# Sipping Water Used To Wash Feet. Taking Rounds Of Nishan Sahib. Should We?



## insearchofpeace (Apr 25, 2011)

Waheguru ji ka khalsa waheguru ji ki fateh.

Whenever I go to the Gurudwara I see lots of people taking a sip of the water where they wash their feet(taking it as a sip of amrit)....then they also do matha tek to the nishan sahib, and take a round around it and again do matha tek to it....well I also used to do the same, take  a sip of the water (where we clean our feet) and also go around the nishan sahib.....though I have stopped practicing this as somewhere I heard it is not right to do so.
I wanted your views on it whether it is right or wrong to do so because though I don't do it, i see others do it and my family members too and question myself whether not doing it is right or wrong.
Thanks for sparing your time.


----------



## spnadmin (Apr 25, 2011)

*Re: Should we do this?*

insearchofpeace ji

You have made some decisions that are imho right! You are describing ritualistic and meaningless behavior. Before tearing off into condemning the ritual of taking sips of water willy nilly, however, let's think why this goes on in the first place. Is there something in the culture of people who do this that keeps it going? Is there a lack of knowledge and education? Let's ask, Can anyone of us change anything or anyone other than ourselves alone? 

Please read what is here at the forum on rituals. Check out some other threads. And please come back and tell us what you found that helps you answer your own question


----------



## Gyani Jarnail Singh (Apr 25, 2011)

*Re: Should we do this?*

ALL THAT..."holy water"..."holy ashes - dhoorr"..Holy this and Holy that...
are based on FAULTY interpretation of Gurbani.
GURBANI is all about PRACTISE...if you want to cultivate "humility" (and not add to ego) go wash the dishes, clean sangats shoes jorreh sewa, sweep the floors, mop the kitches, do the bathrooms etc etc if possible as anonymously and un-noticieably as possible so you get the most benefit..
better still Actively SEEK out the Creator !! and extend your help...the homeless..the cold ones..the hungry ones..the bare footed..the naked....the stray dog..the stray cow and do the needful...
Go to the SCHOOLS..the Hopsitals...the PINGALWARA...the orphanages..give your TIME..spread your love..etc etc..
Make the Practical Gurbani shine out through you and your actions !!
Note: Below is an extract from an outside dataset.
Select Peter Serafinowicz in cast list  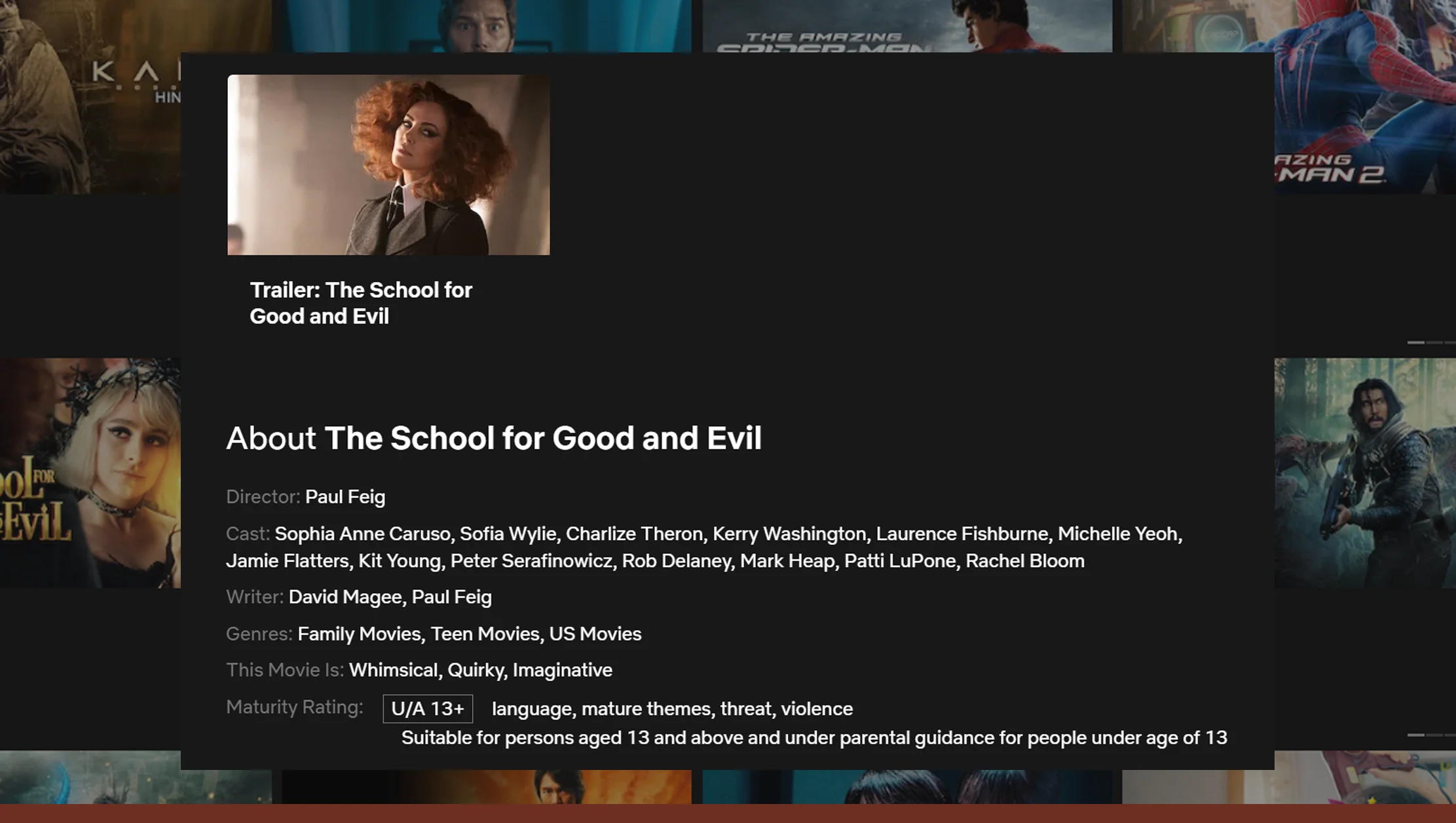pos(531,561)
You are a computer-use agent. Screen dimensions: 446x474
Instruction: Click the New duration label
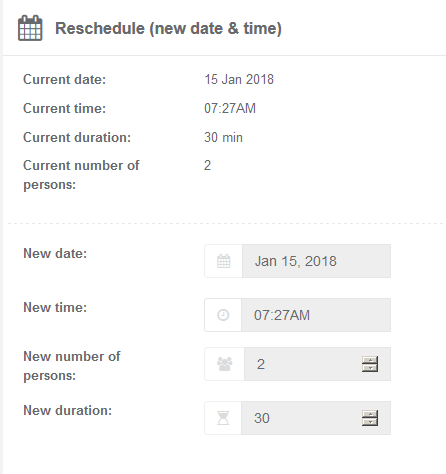pyautogui.click(x=67, y=410)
Sipping dirty water..circling the Nishan sahib - just as the Nishan Sahib standing tall announces a holy place of SANCTUARY..food for the hungry..shelter for the homeless..sympathy and Love...simiarly YOU should stand OUT as tall for the exact same things !! Simply circling the NS..and then going out and barking at the poor rikshaw man for a few rupees more...or shouting at the bus conductor...beggar woman trying to get your attention etc etc shows YOU dont practise what the Nishan sahib Stands for !! You pretend to honour the Nishan Sahib but you are a Traitor..selling out your soul...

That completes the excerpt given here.